Wes Brot ich ess, des Lied ich sing? «Ja, die Gefahr besteht. Vor allem bei privat praktizierenden Psychiatern, die auf Aufträge durch die Gerichte, Strafverfolgungsbehörden oder Anwälte angewiesen sind», räumt Volker Dittmann, leitender Arzt der forensischen Abteilung der Universitätsklinik Basel, ein. Immerhin kostet ein Gutachten schnell einmal 15'000 Franken. Und als Folge des neuen Strafrechts, das die Forensik ins Zentrum der Justiz gerückt hat, boomt das Business. «Wer es aber seriös macht, für den bedeutet es viel Aufwand», meint Dittmann.

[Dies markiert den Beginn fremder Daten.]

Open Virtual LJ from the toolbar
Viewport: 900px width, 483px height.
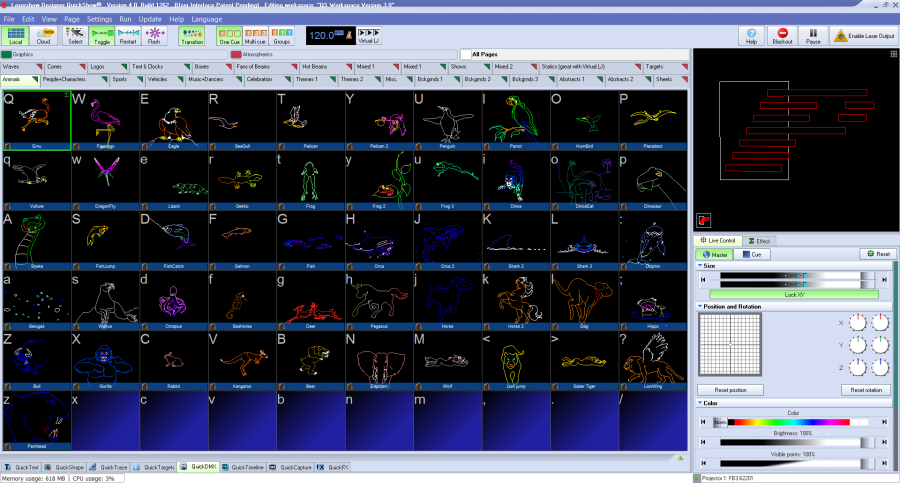click(368, 36)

Der Basler Strafrechtsprofessor Peter Aebersold durchleuchtete schon 1970 die Qualität forensischer Gutachten: «Verglichen mit damals ist natürlich eine bedeutende Verbesserung festzustellen», meint der heute 65-Jährige. Anwalt Matthias Brunner lässt dies allerdings nur bedingt gelten: «Primär wurden die formalen Anforderungen an Gutachten gehoben. Die Substanz wird damit jedoch nicht besser.» Er vermisse immer wieder eine konkrete Analyse der Risikobereiche - wann ein Täter unter welchen Umständen wie reagieren könnte. «Stattdessen finde ich immer mehr vom Computer berechnete Gefährlichkeits-Scores. Wenn der Computer an die Stelle des Psychiaters tritt, führt das zu fatalen Simplifizierungen.»

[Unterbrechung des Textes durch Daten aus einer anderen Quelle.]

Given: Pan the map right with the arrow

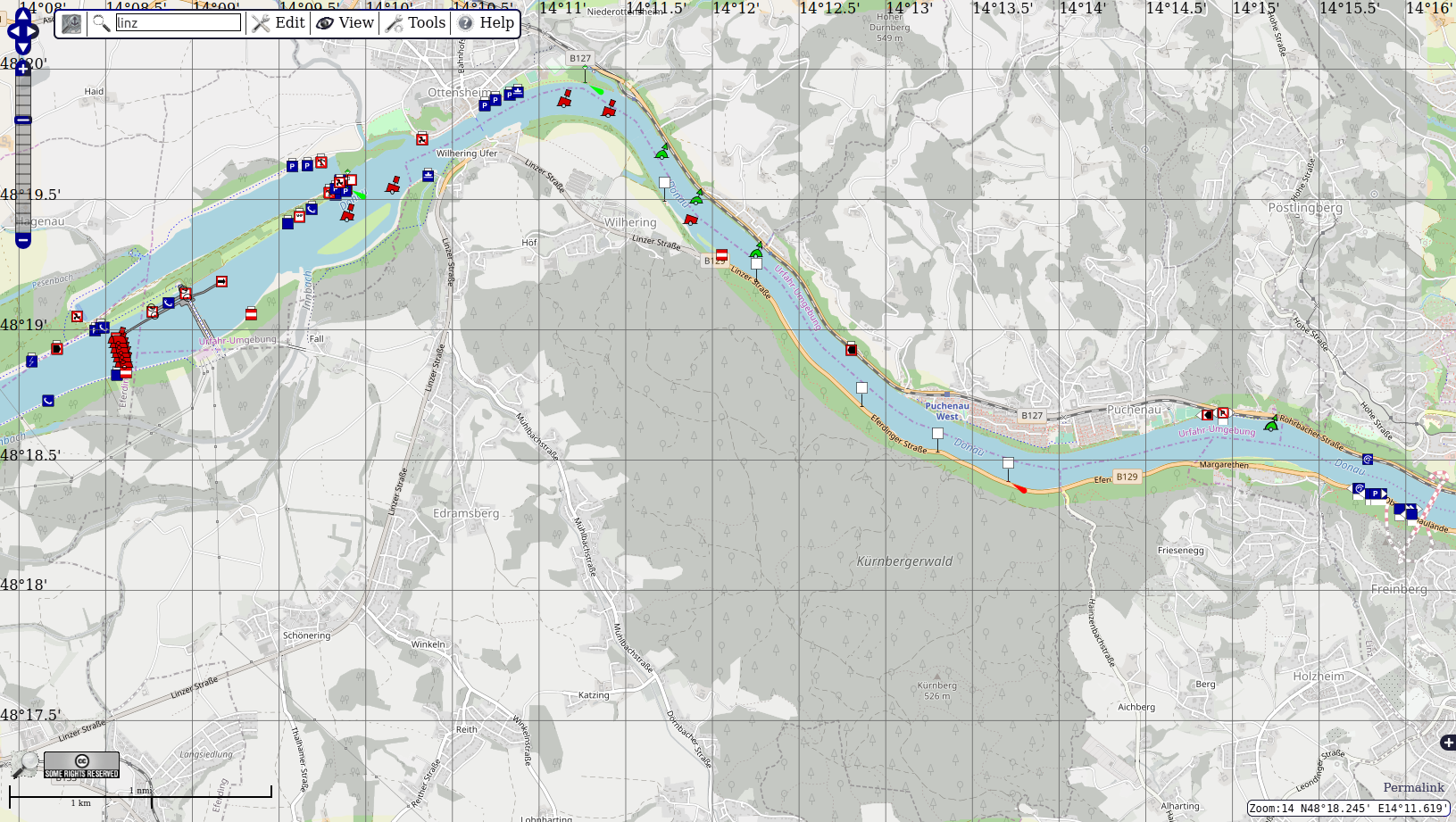Looking at the screenshot, I should (34, 32).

Checkliste mit sehr subjektiver Wertung
Die Scores sind meist Fragebögen mit Punkteskala. Weltweit durchgesetzt hat sich die Checkliste nach R. D. Hare, die Personen mit 20 Merkmalen auf «übersteigertes Selbstwertgefühl», «pathologisches Lügen» oder «oberflächlichen Charme» hin abklopft. Wer mehr als 30 Punkte hat, gilt als Psychopath. Die Krux: Es entscheiden sehr subjektive Urteile. So gaben die vier Psychiater, die Dave B. teils gar nicht kannten, einen Punkt für «oberflächlichen» Charme. Und die «Lust am Gruppenführen» - was jedem Pfadi, Offizier oder Manager zum Vorteil gereicht - wurde ihm als «manipulatives Verhalten» angelastet. Resultat: 31 Punkte. Fazit: Psychopath.

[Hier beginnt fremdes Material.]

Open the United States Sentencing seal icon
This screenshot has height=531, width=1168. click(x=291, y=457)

Ähnlich funktioniert das Programm «Fotres», das von Frank Urbaniok, Leiter des Psychiatrisch-Psychologischen Dienstes im Zürcher Amt für Justizvollzug, entwickelt wurde. Die Software errechnet anhand von 700 Kriterien einen Gefährlichkeitsquotienten - «pseudowissenschaftliches prophetisches Getue», meint der Psychiater Mario Gmür: «‹Fotres› beeindruckt durch die grosse Menge an Merkmalen und erweckt so den irreführenden Eindruck, es handle sich um ein Prognoseinstrument von hoher Treffsicherheit.»

Das Bundesgericht hat hinter solche Punktebewertungen denn auch ein grosses Fragezeichen gesetzt: Die Behörden dürften sich bei ihren Beurteilungen nicht ausschliesslich auf standardisierte Computerprogramme abstützen und auf eine individuelle Begutachtung verzichten.

Klar ist, dass eine PC-Software aus schlechten keine guten Gutachter macht. Ein Versuch, deren Fähigkeiten zu heben, wurde nun mit der Zertifizierung anerkannter Gerichtsgutachter durch die Gesellschaft für forensische Psychiatrie gestartet. Die Aufnahme-, Aus- und Weiterbildungskriterien wurden international abgeglichen. 22 Deutschschweizer und zwölf Westschweizer dürfen den Titel bereits tragen. Sie mussten, weil sie die Rolle der Pioniere einnehmen und die Lehrmeister künftiger Anwärter sind, weder Ausbildung noch Prüfung absolvieren.

Ob sie alle nun über jeden Zweifel erhaben sind, sei dahingestellt. So oder so gibt es schlicht zu wenig qualifizierte Gutachter - und sie sind hoffnungslos überlastet. «Die Rechnung ist einfach», sagt Volker Dittmann: In der Schweiz würden pro Jahr mehrere tausend Gutachten anfallen, und pro Gutachten brauche es mindestens eine Woche Arbeit. Dittmanns Fazit: «Ein grosser Teil der Gutachten wird nicht von qualifizierten Spezialisten erstellt.»